Close to home: Buffalo home values rise slowly, steadily

ByABC News
January 15, 2008, 7:04 AM

— -- During its boom years, Buffalo benefited from Great Lakes-area shipping, grain storage and the steel industry.

The city produced two presidents, it had more millionaires per capita than any other city in the USA by 1901, and Frank Lloyd Wright built many of his signature works there.

But in the 1980s and early 1990s, the Rust Belt city lost more than 30,000 jobs after Bethlehem Steel and related businesses closed.

Buffalo has tried to climb back, shifting to a more service-oriented economy, with some major banks opening corporate offices and the State University of New York at Buffalo and the Roswell Park Cancer Institute producing research-related jobs, experts say.

"And being close to Canada, there's a lot of cross-border trade that goes on," says Jim Knight, president of the Buffalo Niagara Association of Realtors.

_Work request_
Continue the news article on Buffalo home values from its last sentence. The lines that follow have nothing to do with this text.

_Collected data_
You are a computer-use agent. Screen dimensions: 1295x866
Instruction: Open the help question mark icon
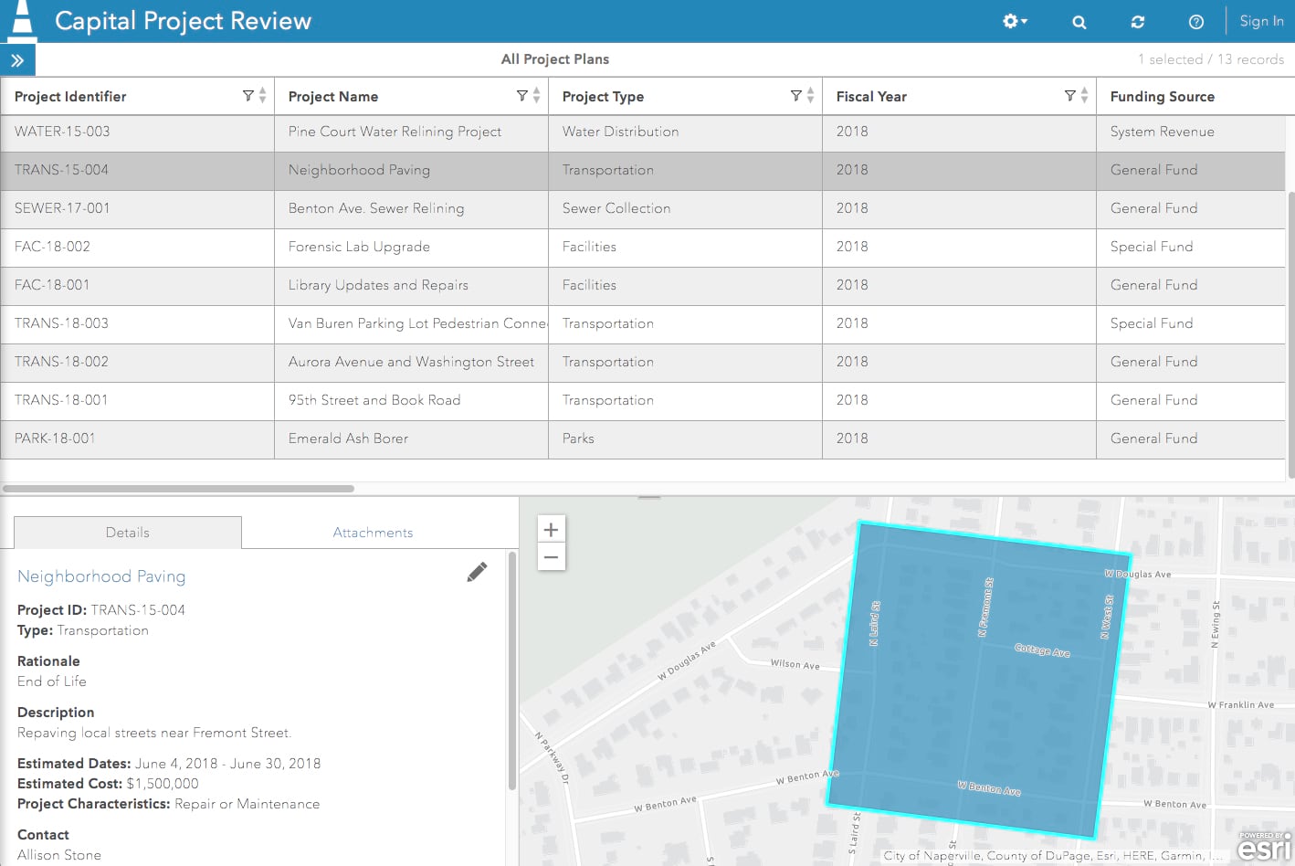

_Answer section_
While many cities have suffered the effects of subprime mortgages and home foreclosures, Buffalo's housing market including suburban areas such as Amherst and Orchard Park has enjoyed a slow but steady increase in value, Knight says.

"We've never had a market that has gone way over the top, and, therefore, we don't have a market that's now falling down," says Bonnie Clement, a broker at Hunt Real Estate.

And because homes remain a relative bargain, she says, they are now attracting more families to Buffalo.